The Vancouver journalist is shown sitting in a chair with a dagger mounted on the wall behind her, pointed at her head.

"We have a very short time now, I'm going to be killed, as you can see," Giesbrecht says.

She also alluded to Piotr Stanczak, a kidnapped Polish engineer who was executed by militants last month

She said she was somewhere near the Pakistan-Afghanistan border, but wasn't sure in which country she was being held.

The video was to be sent to the Pakistan government and the Canadian embassy, she said on the video.

A spokesperson with the Foreign Affairs Department in Ottawa said the Canadian government was aware of the video but had no further comment.

The group Canadian Journalists for Free Expression, said in a news release issued Thursday that the footage was sent Wednesday to a Pakistani media outlet.
  
The journalists' rights group expressed concern about the lack of progress in getting Giesbrecht freed.

Giesbrecht, who adopted the name Khadija Abdul Qahaar when she converted to Islam in 2002, was on a freelance assignment for the Al Jazeera network when she disappeared Nov. 11, 2008 while travelling in Pakistan near the Afghan border.

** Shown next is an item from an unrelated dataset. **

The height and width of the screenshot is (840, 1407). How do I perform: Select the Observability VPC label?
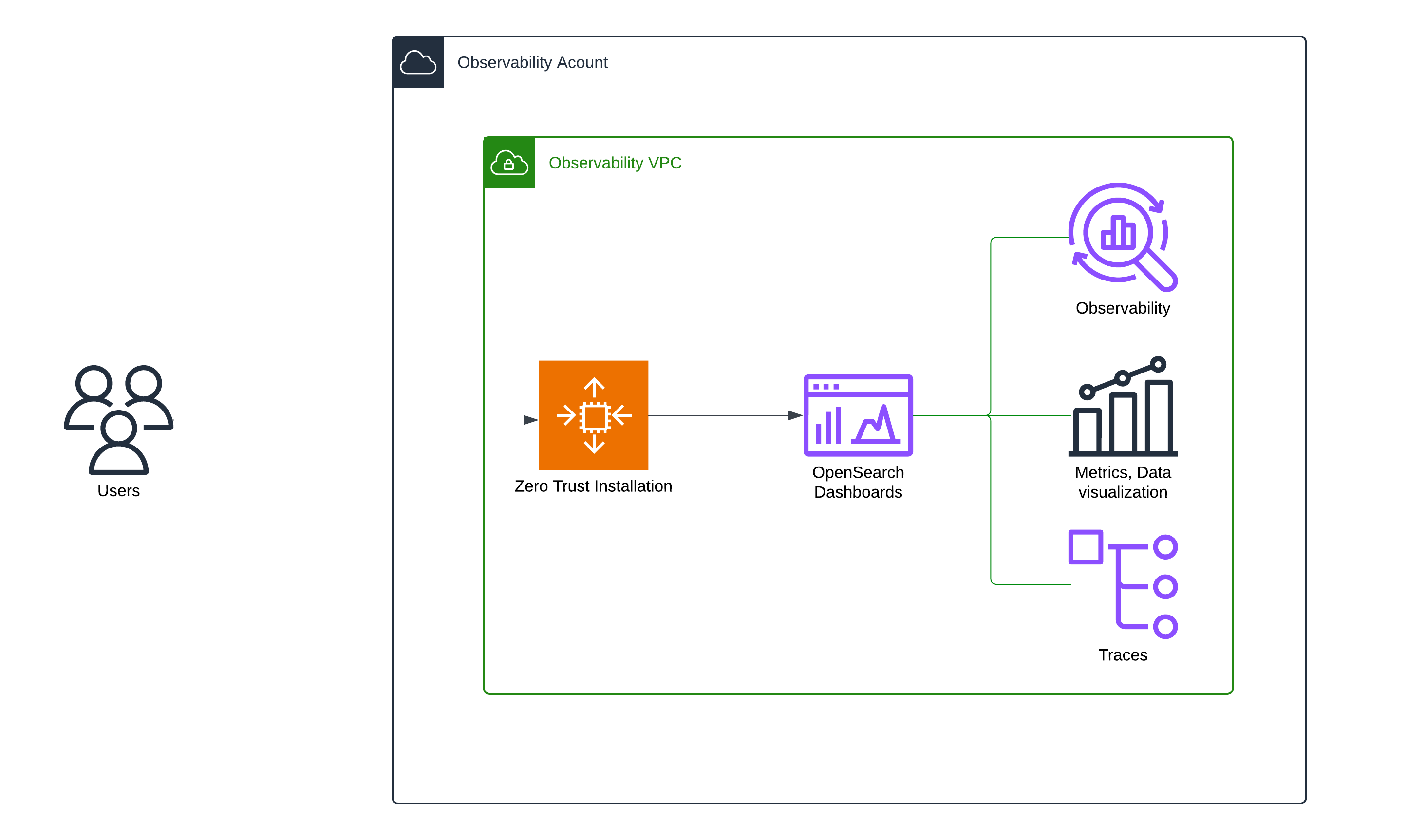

At least two other videos of Giesbrecht have been publicized since her kidnapping.

The specific ransom demands have never been clearly made public.

But a media report in January said the captors demanded the equivalent of about $150,000 and the release of some prisoners jailed in Afghanistan.

The Canadian government has said in the past that it was pursuing all appropriate channels to secure her release but would comment little out of fear of jeopardizing her safety.

Giesbrecht is one of three Canadian journalists who was kidnapped in the past year. Freelance journalist Amanda Lindhout has been held captive in Somalia for almost seven months. A CBC journalist was released after being held for 28 days in Afghanistan.